[Stored records]
Start of Block

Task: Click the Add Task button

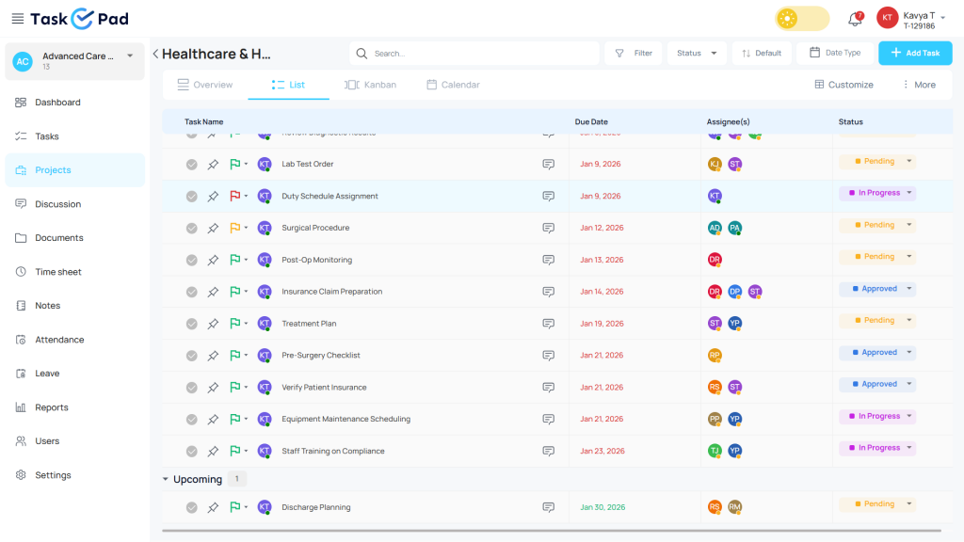Action: pyautogui.click(x=915, y=54)
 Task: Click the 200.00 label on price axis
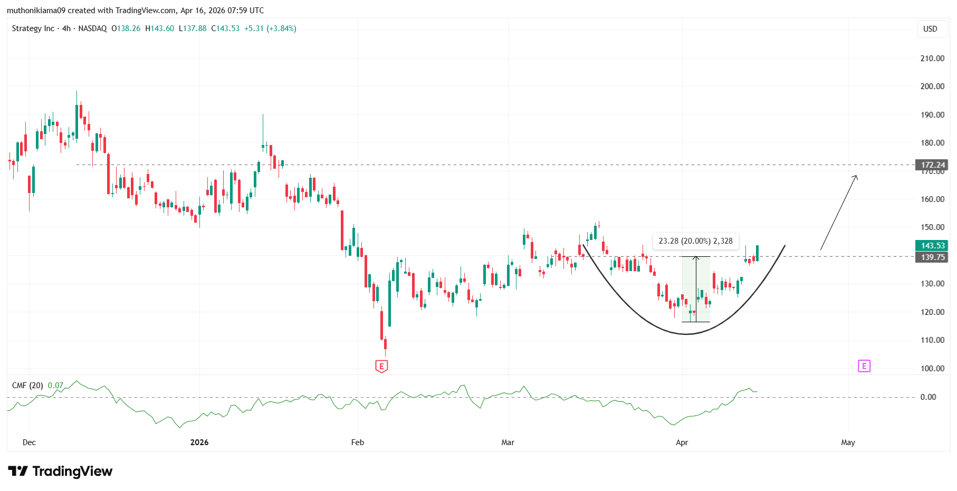pos(932,86)
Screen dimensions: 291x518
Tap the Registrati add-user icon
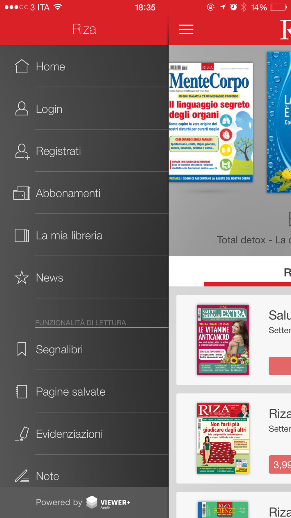click(22, 151)
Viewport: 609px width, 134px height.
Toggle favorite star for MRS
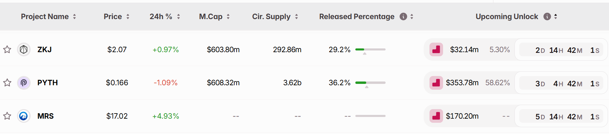pyautogui.click(x=7, y=116)
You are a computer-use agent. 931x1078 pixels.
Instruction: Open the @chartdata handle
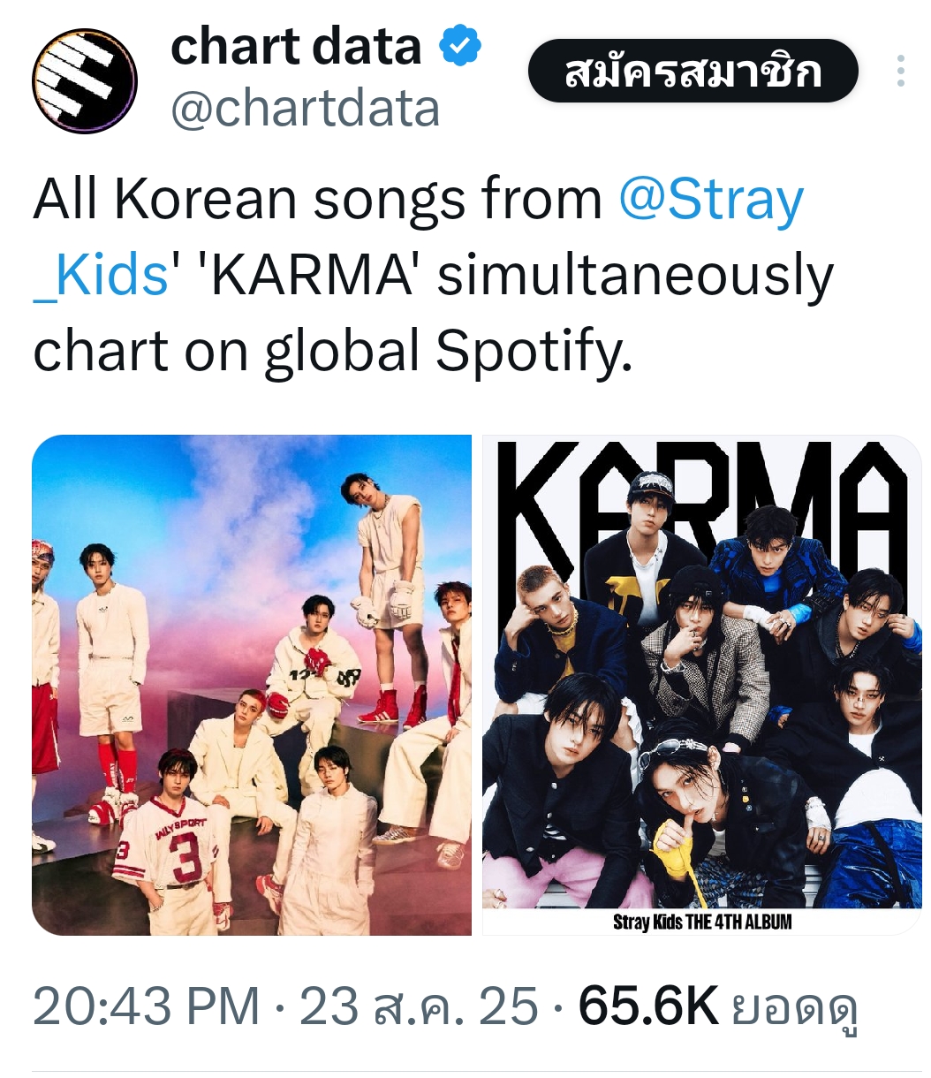point(305,109)
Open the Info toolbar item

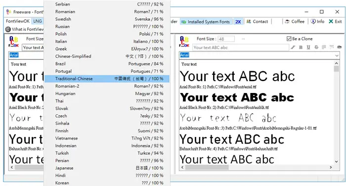[x=317, y=21]
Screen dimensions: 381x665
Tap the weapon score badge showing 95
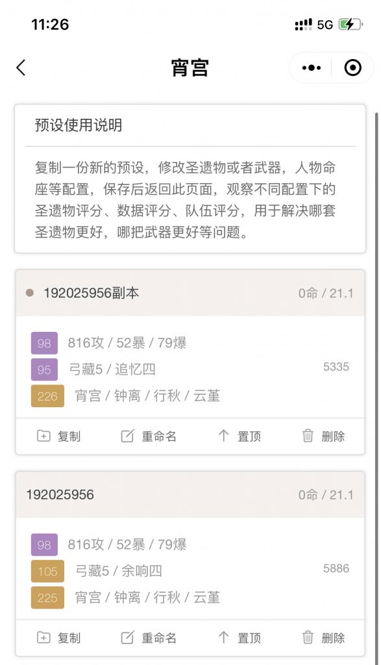43,369
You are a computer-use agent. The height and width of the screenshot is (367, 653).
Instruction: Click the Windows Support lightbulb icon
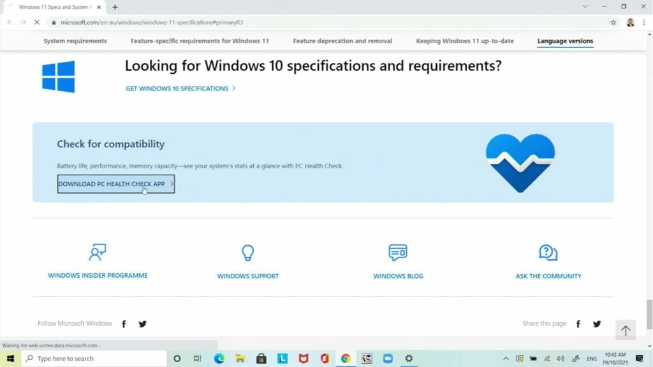point(247,253)
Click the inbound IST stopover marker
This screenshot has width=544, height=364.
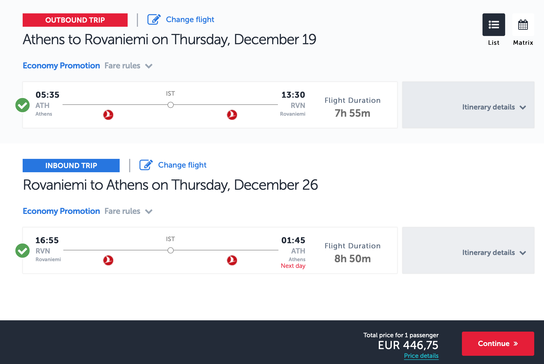tap(170, 250)
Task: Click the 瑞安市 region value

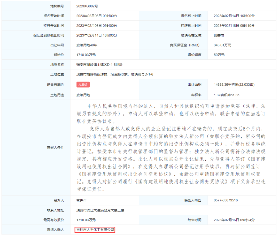Action: point(219,35)
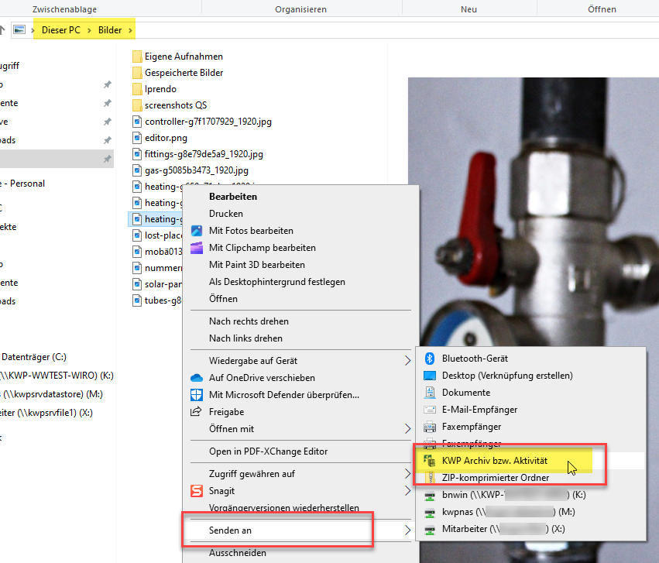The width and height of the screenshot is (659, 563).
Task: Click the Mit Fotos bearbeiten icon
Action: click(x=197, y=231)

End of Block

Please reproduce, word for word, only the lines from the line that holds "Task: Click the 200.00 label on price axis" through the final line of the entries above, omitting any pictures.

 Task: Click the 200.00 label on price axis
pos(932,86)
Screen dimensions: 291x518
Tap the Registrati add-user icon
click(22, 151)
Viewport: 609px width, 134px height.
Toggle favorite star for MRS
pyautogui.click(x=7, y=116)
You are a computer-use agent. 931x1078 pixels.
Instruction: Open the @chartdata handle
point(305,109)
Open the Info toolbar item

[x=317, y=21]
Screen dimensions: 381x665
Tap the weapon score badge showing 95
43,369
You are a computer-use agent. The height and width of the screenshot is (367, 653).
Instruction: Click the Windows Support lightbulb icon
point(247,253)
Click the inbound IST stopover marker
This screenshot has width=544, height=364.
tap(170, 250)
Task: Click the 瑞安市 region value

Action: point(219,35)
The width and height of the screenshot is (659, 563).
Task: Click the Mit Fotos bearbeiten icon
Action: click(x=197, y=231)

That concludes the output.